Padahal, Indonesia telah meratifikasi konvensi tersebut melalui UU nomor 7 tahun 2006. "Ada poin-poin yang kita anggap tidak relevan dengan piagam PBB Antikorupsi," ujar Saut di Gedung KPK Jakarta, Jumat (6/9).

Baca Juga

Ia pun mencontohkan salah satu poin dalam draf RUU KPK usulan DPR yang menyebut KPK merupakan lembaga pemerintah pusat. Padahal, kata Saut, UNCAC menyatakan lembaga ini harus terbebas dari kepentingan manapun.

"Pengaruh tidak penting harus dihilangkan demi independensi, demi integritas. Ini kepastian pemberantasan korupsi," tegas Saut.

Menurut Saut, UU KPK saat ini sudah sejalan dengan UNCAC. Bahkan kata Saut terdapat sejumlah poin dalam UNCAC yang belum diatur dalam aturan perundang-undangan di Indonesia seperti korupsi di sektor swasta, perdagangan pengaruh serta memperkaya diri sendiri secara tidak sah dan perdagangan pengaruh. 

Oleh karenanya, lanjut Saut, daripada merevisi UU KPK yang sudah sejalan dengan UNCAC, DPR seharusnya merevisi UU tentang tindak pidana korupsi dengan mengakomodasi poin-poin UNCAC. 

"Yang lebih prioritas adalah bukan mengubah UU KPK, tetapi yang dengan jelas seperti yang diminta piagam PBB yaitu UU Tindak Pidana Korupsi," katanya.

"Yang jelas Revisi itu kita minta relevan kalau memperkuat. Kalau memperlemah ya tolak, titik," tegas Saut menambahkan.

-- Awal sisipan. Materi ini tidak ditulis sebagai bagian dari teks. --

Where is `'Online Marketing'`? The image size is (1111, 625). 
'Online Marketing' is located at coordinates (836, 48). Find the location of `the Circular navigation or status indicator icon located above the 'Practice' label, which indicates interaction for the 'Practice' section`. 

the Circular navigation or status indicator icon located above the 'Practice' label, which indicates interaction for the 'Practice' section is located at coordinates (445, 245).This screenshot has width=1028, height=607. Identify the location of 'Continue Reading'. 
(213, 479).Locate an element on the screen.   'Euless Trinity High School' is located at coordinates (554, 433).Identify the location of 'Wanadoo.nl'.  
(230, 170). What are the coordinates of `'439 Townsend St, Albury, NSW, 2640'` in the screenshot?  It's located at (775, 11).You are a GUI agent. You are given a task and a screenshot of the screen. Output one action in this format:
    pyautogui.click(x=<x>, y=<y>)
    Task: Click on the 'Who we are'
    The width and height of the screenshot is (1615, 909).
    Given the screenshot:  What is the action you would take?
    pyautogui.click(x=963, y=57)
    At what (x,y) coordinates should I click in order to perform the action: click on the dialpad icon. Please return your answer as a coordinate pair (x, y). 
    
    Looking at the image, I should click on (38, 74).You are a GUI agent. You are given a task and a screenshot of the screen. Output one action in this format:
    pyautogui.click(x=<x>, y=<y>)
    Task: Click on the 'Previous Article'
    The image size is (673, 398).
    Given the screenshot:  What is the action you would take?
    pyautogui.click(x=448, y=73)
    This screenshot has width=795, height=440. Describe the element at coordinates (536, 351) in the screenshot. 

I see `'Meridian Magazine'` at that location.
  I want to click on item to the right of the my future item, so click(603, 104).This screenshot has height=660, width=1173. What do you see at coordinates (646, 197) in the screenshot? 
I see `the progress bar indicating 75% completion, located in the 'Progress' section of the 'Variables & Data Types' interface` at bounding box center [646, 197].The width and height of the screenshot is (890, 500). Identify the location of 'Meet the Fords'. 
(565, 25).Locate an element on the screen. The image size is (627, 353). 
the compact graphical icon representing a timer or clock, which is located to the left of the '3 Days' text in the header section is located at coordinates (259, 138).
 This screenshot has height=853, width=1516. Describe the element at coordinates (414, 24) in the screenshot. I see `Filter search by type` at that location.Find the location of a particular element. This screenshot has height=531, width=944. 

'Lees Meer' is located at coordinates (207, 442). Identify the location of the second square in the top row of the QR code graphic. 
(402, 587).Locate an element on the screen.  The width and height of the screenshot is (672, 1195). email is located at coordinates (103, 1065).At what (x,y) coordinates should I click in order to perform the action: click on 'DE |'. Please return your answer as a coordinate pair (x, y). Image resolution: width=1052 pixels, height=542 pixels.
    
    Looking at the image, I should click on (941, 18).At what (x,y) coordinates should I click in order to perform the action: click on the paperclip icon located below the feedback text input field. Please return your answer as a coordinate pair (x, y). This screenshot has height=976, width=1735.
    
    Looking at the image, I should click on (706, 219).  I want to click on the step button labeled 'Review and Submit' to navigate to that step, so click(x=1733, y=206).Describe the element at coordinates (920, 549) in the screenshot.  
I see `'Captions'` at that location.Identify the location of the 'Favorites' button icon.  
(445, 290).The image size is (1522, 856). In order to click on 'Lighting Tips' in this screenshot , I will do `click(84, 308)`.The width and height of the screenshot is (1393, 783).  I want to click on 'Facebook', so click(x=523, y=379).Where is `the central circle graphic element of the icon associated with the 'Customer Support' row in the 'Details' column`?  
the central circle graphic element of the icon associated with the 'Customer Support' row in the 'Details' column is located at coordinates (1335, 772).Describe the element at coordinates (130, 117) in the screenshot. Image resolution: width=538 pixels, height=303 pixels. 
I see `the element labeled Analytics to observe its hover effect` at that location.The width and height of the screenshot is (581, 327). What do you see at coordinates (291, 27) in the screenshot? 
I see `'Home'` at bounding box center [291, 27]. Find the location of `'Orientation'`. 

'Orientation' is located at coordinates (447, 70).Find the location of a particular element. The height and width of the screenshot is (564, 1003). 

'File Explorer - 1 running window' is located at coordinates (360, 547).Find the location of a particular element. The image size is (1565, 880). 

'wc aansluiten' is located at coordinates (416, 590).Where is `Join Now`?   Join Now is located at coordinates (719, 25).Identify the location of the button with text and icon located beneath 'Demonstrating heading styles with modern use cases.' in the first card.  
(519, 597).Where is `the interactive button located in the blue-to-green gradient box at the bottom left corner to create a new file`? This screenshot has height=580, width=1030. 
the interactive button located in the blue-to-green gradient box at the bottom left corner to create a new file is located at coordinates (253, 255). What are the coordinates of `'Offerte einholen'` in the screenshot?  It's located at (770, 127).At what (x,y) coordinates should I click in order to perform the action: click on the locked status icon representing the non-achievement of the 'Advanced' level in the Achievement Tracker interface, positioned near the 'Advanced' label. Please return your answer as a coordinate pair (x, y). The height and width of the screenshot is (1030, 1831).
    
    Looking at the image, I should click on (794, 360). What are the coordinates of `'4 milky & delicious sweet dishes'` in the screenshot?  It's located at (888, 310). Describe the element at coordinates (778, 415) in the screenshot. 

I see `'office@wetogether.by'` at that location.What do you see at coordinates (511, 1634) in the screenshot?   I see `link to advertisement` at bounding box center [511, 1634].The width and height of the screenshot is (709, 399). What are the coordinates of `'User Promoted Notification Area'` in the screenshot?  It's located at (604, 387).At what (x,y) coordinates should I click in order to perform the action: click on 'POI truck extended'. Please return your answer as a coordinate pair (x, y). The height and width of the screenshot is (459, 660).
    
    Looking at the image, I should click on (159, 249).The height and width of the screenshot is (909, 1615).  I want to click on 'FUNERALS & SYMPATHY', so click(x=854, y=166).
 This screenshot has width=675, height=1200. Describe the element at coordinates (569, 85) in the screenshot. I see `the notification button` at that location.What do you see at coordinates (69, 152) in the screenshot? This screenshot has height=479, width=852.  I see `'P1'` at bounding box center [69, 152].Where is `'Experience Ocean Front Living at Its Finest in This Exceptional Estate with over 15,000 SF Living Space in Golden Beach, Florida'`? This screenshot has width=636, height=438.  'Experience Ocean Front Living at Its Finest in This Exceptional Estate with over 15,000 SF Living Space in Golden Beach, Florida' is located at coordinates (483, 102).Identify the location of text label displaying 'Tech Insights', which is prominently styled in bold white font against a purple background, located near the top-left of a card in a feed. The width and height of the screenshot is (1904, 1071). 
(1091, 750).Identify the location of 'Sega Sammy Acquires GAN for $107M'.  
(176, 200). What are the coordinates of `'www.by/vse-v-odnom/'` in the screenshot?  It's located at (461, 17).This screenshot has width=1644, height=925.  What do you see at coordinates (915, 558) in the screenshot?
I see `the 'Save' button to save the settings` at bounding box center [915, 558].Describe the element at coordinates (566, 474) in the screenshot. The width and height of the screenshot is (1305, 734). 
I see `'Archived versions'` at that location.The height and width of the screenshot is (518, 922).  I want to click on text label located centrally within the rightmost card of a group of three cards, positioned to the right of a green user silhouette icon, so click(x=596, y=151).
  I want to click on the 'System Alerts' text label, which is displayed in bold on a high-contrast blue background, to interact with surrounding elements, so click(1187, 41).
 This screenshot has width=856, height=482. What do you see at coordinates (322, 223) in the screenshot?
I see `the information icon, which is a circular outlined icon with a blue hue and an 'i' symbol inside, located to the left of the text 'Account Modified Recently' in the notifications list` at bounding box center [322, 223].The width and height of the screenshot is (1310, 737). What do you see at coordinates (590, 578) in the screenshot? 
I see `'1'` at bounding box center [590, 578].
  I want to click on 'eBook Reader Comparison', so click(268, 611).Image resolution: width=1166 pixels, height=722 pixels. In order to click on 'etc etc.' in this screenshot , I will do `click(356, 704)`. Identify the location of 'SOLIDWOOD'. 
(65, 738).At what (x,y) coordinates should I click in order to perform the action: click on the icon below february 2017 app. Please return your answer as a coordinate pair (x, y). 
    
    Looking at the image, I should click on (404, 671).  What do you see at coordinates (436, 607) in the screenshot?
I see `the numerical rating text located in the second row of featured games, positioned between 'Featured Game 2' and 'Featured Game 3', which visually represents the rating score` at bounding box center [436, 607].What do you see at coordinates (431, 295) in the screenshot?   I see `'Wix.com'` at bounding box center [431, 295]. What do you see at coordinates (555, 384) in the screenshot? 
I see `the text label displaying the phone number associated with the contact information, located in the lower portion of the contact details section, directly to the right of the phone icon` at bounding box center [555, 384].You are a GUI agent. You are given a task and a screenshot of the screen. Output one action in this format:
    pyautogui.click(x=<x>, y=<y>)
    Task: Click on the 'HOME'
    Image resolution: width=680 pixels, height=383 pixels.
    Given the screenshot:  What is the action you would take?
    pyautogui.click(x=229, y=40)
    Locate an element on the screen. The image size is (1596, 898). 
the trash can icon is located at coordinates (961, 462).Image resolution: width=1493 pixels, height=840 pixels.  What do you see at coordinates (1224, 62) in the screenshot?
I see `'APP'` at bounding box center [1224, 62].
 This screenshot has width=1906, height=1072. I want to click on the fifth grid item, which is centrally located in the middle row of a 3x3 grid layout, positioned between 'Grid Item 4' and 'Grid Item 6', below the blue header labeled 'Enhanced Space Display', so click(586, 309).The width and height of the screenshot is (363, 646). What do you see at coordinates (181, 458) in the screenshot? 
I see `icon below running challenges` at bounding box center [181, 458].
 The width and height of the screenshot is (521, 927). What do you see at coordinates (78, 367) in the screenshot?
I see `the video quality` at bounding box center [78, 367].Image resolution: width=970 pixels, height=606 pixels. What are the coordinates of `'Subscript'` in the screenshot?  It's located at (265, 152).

Sebelumnya, DPR telah sepakat mengambil inisiatif revisi UU KPK. Para wakil rakyat itu telah menyusun draf rancangan revisi UU KPK dan disetujui dalam rapat Baleg. Setidaknya terdapat enam poin pokok perubahan dalam revisi UU KPK.

Poin-poin pokok itu antara lain berkaitan dengan keberadaan dewan pengawas, aturan penyadapan, kewenangan surat penghentian penyidikan perkara (SP3), status pegawai KPK, kedudukan KPK sebagai penegak hukum cabang kekuasaan eksekutif, dan posisi KPK selaku lembaga penegak hukum dari sistem peradilan pidana terpadu di Indonesia.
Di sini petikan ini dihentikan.